SCF and APC/C are multisubunit ubiquitin-protein ligases that belong to the RING finger family of ubiquitin-protein ligases. Despite the fact that SCF and APC/C belong to the same ubiquitin-protein ligase family, their regulation is quite different. SCF recognizes its substrates only when they are phosphorylated. It is continuously active throughout the cell cycle, and cell-cycle-regulated phosphorylation of its substrates ensures that they are degraded only at certain stages of the cell cycle. In the case of APC/C-dependent protein degradation, the regulation is reversed: substrates are recognizable throughout the cell cycle, but the activity of APC/C is regulated. APC/C is activated by phosphorylation at the metaphase-anaphase transition through the action of mitotic CDKs and other protein kinases. APC/C is then active throughout the rest of mitosis and during G1 to promote the degradation of cyclins and other mitotic regulators (see Figure 19-10). The substrate specificity of active, phosphorylated APC/C is determined in part by its association with one of two related substrate targeting factors called Cdc20 and Cdh1. During anaphase, APC/C bound to Cdc20 ubiquitinylates proteins that inhibit chromosome segregation, while during telophase and G1, APC/C bound to Cdh1 targets different substrates for degradation.

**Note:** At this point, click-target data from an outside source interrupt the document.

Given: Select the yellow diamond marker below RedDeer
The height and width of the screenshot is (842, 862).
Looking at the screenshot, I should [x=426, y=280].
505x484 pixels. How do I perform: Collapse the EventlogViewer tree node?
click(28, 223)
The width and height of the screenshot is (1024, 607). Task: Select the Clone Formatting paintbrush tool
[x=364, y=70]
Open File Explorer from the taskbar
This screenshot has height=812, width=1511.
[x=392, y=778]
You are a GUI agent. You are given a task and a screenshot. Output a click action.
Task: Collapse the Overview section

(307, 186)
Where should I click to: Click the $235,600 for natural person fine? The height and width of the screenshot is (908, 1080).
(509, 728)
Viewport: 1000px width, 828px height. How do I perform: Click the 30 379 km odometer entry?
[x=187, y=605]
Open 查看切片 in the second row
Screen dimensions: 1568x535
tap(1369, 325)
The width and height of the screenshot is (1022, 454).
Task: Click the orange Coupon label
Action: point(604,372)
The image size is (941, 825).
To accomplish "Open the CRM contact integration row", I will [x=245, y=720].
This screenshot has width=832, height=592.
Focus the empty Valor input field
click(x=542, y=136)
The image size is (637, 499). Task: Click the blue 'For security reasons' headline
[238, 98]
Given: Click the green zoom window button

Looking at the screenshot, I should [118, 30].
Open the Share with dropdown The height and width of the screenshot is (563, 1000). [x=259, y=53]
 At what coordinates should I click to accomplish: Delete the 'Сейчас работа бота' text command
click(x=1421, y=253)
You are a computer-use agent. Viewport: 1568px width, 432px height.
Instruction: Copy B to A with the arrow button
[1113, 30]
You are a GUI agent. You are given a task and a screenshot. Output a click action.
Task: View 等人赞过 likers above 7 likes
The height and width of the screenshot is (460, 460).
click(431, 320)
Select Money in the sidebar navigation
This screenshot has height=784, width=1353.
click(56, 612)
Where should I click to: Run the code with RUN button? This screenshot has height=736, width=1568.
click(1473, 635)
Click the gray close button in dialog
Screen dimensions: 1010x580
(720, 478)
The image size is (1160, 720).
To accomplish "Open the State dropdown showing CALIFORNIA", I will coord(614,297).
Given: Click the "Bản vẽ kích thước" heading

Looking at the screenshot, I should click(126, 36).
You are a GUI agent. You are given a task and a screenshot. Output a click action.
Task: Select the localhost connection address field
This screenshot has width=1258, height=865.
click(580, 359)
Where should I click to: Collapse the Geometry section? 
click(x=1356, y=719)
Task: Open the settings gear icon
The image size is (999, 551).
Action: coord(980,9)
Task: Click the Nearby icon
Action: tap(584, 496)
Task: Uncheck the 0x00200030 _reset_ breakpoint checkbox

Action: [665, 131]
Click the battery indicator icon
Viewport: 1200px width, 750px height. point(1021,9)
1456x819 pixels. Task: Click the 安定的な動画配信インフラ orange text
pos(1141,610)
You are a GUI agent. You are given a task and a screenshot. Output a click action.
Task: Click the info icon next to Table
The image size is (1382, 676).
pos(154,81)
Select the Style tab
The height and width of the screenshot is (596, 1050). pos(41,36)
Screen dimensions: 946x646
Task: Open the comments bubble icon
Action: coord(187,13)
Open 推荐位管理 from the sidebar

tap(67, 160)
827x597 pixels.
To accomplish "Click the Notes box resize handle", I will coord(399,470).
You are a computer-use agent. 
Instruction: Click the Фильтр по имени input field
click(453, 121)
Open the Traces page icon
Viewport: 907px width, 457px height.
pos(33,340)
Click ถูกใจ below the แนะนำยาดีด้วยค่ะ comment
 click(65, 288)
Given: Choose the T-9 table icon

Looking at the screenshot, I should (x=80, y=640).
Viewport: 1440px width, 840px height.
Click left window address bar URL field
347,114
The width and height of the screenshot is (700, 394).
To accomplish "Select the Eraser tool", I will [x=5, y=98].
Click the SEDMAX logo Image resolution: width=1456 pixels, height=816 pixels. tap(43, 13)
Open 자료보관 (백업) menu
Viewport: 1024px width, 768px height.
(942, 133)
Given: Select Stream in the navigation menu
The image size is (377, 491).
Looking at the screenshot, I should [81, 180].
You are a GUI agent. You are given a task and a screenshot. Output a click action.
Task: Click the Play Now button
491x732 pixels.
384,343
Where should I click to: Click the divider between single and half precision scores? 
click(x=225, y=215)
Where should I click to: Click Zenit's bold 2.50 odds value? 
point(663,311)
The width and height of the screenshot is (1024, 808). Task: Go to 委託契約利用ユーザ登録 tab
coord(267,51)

The substrates of APC/C contain recognition motifs. The first to be identified was the destruction box. It is found in most S phase and mitotic cyclins and is both necessary and sufficient to target proteins for degradation. The importance of cyclin degradation was again first demonstrated for mitotic cyclins. Deletion of the destruction box in mitotic cyclins prevented cells from exiting mitosis, demonstrating that mitotic exit requires the degradation of mitotic cyclin (see Classic Experiment 19-2). Later studies showed that inhibiting the degradation of other cyclins also severely affected cell cycle progression, indicating that ubiquitin-mediated degradation of cyclins is an essential aspect of the eukaryotic cell cycle.